Во-первых, потому что Савин сразу начал с третьего куплета:
Это самое «ура!» мы рявкнули с такой страшной силой, что в городе N за икс километров отсюда, наверное, задребезжали стёкла: Честное слово!
Во-вторых, был азарт соревнования, мы завелись.
А в-третьих, произошло неожиданное. Эта самая дисциплина, от которой мы отбивались с первой минуты лагерной жизни, вдруг захватила нас. Ощущение частицы, крошечного винтика громадной, размеренно несущейся машины вдруг пленило каждого из нас, и мы подчинились ему. В этом ощущении была какая-то могучая, спаявшая всех нас радость. Именно радость!
В финале нас обштопала полковая школа. Шли они, конечно, лучше, а пели, может, и хуже, но они для финала припасли еще одну песню, а мы прошли с той же. Но второе место нам досталось. Полковники махали нам фуражками, когда командир дивизии объявил итог. А Останин был просто счастлив.
— Умницы! Умницы! — причитал он, когда мы выходили со стадиона, и норовил дотронуться до каждого.

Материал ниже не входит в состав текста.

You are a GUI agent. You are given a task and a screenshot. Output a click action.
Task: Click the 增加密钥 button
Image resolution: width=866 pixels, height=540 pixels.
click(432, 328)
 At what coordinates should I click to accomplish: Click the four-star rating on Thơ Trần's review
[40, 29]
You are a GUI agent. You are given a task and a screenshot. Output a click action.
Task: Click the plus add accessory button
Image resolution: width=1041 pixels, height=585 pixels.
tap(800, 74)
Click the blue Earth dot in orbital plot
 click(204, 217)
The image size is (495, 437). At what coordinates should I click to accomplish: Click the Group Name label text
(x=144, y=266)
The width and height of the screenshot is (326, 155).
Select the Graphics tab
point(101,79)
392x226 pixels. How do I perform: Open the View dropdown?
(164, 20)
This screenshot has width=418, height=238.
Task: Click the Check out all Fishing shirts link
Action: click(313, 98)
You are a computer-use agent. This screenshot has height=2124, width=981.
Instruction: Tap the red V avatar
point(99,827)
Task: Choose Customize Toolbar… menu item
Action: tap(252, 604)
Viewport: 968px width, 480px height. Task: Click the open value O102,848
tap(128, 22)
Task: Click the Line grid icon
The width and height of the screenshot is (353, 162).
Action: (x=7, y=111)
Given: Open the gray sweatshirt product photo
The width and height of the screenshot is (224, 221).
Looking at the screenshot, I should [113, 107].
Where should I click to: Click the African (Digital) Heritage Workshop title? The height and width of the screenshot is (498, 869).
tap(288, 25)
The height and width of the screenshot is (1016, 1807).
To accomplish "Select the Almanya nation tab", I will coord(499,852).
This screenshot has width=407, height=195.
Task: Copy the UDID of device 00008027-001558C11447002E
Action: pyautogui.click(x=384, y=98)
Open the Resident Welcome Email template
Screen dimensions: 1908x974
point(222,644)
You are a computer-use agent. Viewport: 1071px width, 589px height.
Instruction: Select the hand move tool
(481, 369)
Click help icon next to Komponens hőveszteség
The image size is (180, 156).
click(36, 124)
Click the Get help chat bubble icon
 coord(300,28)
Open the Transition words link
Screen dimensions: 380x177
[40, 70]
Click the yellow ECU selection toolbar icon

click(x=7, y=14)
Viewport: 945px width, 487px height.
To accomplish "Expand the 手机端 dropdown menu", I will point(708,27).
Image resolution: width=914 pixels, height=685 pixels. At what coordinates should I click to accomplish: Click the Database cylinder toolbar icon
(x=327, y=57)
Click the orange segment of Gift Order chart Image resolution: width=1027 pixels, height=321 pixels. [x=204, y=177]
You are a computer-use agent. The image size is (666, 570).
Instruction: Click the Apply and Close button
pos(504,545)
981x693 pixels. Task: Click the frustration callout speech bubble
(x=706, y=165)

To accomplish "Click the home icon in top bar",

И мы были счастливы, словно обыграли сборную Англии на ее поле. Савин безо всякой команды запел. Мы с готовностью подхватили песню, и пели ее в первый раз всю от начала до конца — хорошую старую солдатскую песню о славе русского оружия.
— Разорались! — бубнил Трошкин, который встал в строй и теперь портил нам настроение. — Думаете, вам за это добавку дадут?
...Больше мы не пели «Сюзанну». Пели «По долинам и по взгорьям», «Наша Таня громко плачет», «Катюшу». А чего? Когда поешь — легче идти. Когда не выпендриваешься — все быстрее проходит. А нам месяц, всего.